If he feels like he did yesterday for the rest of the season, the Red Sox will be fine. He certainly could have pitched longer, but with a 9-0 lead, there was no point. Find a frame for that baby, matte it, and sell it on eBay.

“If he didn’t work up a sweat in the bullpen,” sighed Texas manager Johnny Oates, “he won’t need a shower.”

Martinez did all his perspiring in the first inning when Rusty Greer lined a one-out single and stole second. He didn’t get any further, though, because Martinez struck out Frank Catalanotto and Rafael Palmeiro on fastballs measuring 91 and 92 mph, respectively.

He downshifted in the second, striking out Ricky Ledee, Mike Lamb and Pedro Valdes on changeups of 80, 79, and 81 mph. They would have had a better chance of log rolling up the Colorado rapids.

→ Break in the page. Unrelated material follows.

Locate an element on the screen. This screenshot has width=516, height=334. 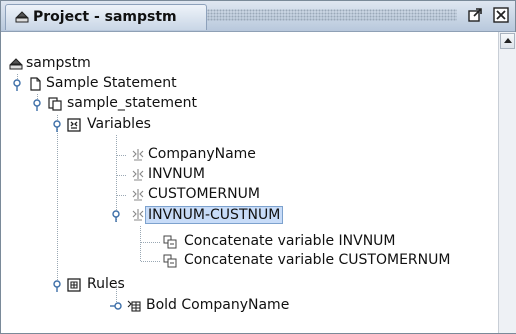
tree-node-label: Sample Statement is located at coordinates (112, 83).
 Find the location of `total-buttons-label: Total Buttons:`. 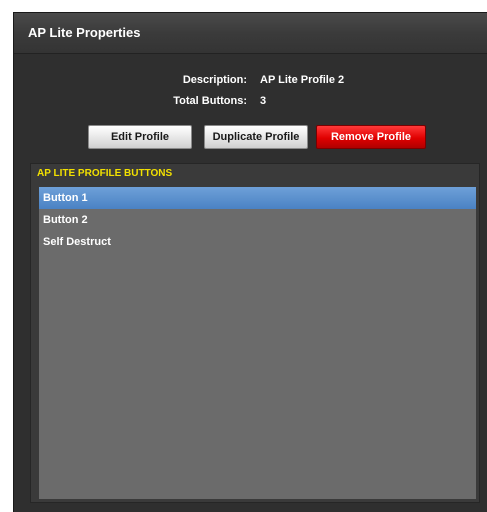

When the Sox left the bases loaded with nobody out in the second, it looked like Martinez would have to toss another shutout to prevail. But the Sox finally scored some runs for him, allowing him to concentrate on throwing the ball over the plate without the pressure of having to be perfect.

Pedro, as we’ve learned, is quite good at that.

Lou Merloni, himself a recent hero with his .560 average since returning from Japan, poked a check swing double down the right field line to plate Nomar Garciaparra with the first run of a three-run third. An inning later, Merloni blew open the game by softly lining a changeup to left to drive in two.

Those runs left Pedro passing out cigars in the Red Sox dugout like a new father. With a 9-0 lead after four innings, he could take it easy. Which he did.

“I think my teammates really took care of the game early,” Martinez said. “After that, just throw strikes, stay healthy. The shoulder feels pretty good. I was kind of testing myself for the first three innings. Once I got run support, I figured I didn’t have to do anything more than I was doing.”

Martinez’s actions were exciting; his postgame words less so. Perhaps it’s just a case of an artist setting his standards exceptionally high. Perhaps he’s still hurting.